To do: Beginning with the line below that contains "Suscripción (728, 108)" and ending with the line that contains "[button] (1213, 133)", copy every line exactly. Copy nothing else.

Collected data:
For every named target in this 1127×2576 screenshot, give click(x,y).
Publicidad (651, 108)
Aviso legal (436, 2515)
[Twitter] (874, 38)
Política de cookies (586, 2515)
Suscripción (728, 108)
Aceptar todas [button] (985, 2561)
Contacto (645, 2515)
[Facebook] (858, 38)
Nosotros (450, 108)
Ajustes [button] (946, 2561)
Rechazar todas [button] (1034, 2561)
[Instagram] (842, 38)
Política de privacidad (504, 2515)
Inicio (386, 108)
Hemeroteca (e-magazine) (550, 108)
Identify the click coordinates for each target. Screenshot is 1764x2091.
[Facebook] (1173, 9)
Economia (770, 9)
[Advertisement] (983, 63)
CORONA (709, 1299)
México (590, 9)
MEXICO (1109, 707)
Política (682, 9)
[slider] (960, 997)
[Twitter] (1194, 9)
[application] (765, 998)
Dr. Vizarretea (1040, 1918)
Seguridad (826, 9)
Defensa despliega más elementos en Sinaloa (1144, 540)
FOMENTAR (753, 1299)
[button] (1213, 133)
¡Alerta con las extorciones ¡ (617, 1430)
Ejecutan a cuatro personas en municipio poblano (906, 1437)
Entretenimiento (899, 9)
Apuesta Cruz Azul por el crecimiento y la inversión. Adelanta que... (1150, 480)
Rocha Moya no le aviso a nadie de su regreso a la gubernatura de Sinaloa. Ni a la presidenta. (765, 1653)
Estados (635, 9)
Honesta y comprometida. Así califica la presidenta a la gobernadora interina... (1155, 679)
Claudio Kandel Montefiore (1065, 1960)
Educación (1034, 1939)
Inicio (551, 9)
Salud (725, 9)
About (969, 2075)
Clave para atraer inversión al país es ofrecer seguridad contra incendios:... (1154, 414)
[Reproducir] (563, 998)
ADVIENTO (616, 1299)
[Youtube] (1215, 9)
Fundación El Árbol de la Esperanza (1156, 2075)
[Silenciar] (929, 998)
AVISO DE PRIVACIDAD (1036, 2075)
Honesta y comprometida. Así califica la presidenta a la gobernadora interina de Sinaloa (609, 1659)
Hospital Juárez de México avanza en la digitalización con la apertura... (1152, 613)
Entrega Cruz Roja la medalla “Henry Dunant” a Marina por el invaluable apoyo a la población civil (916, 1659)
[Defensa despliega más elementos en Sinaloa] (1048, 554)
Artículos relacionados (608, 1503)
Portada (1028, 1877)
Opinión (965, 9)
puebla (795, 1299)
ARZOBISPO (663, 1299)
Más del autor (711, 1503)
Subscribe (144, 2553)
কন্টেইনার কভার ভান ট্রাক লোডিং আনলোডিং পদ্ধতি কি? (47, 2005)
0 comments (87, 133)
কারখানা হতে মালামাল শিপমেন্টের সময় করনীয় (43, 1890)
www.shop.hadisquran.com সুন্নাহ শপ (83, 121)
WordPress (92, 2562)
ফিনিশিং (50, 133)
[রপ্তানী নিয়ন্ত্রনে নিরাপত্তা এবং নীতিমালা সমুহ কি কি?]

Exercise answer:
Suscripción (728, 108)
Aceptar todas [button] (985, 2561)
Contacto (645, 2515)
[Facebook] (858, 38)
Nosotros (450, 108)
Ajustes [button] (946, 2561)
Rechazar todas [button] (1034, 2561)
[Instagram] (842, 38)
Política de privacidad (504, 2515)
Inicio (386, 108)
Hemeroteca (e-magazine) (550, 108)
Identify the click coordinates for each target. Screenshot is 1764x2091.
[Facebook] (1173, 9)
Economia (770, 9)
[Advertisement] (983, 63)
CORONA (709, 1299)
México (590, 9)
MEXICO (1109, 707)
Política (682, 9)
[slider] (960, 997)
[Twitter] (1194, 9)
[application] (765, 998)
Dr. Vizarretea (1040, 1918)
Seguridad (826, 9)
Defensa despliega más elementos en Sinaloa (1144, 540)
FOMENTAR (753, 1299)
[button] (1213, 133)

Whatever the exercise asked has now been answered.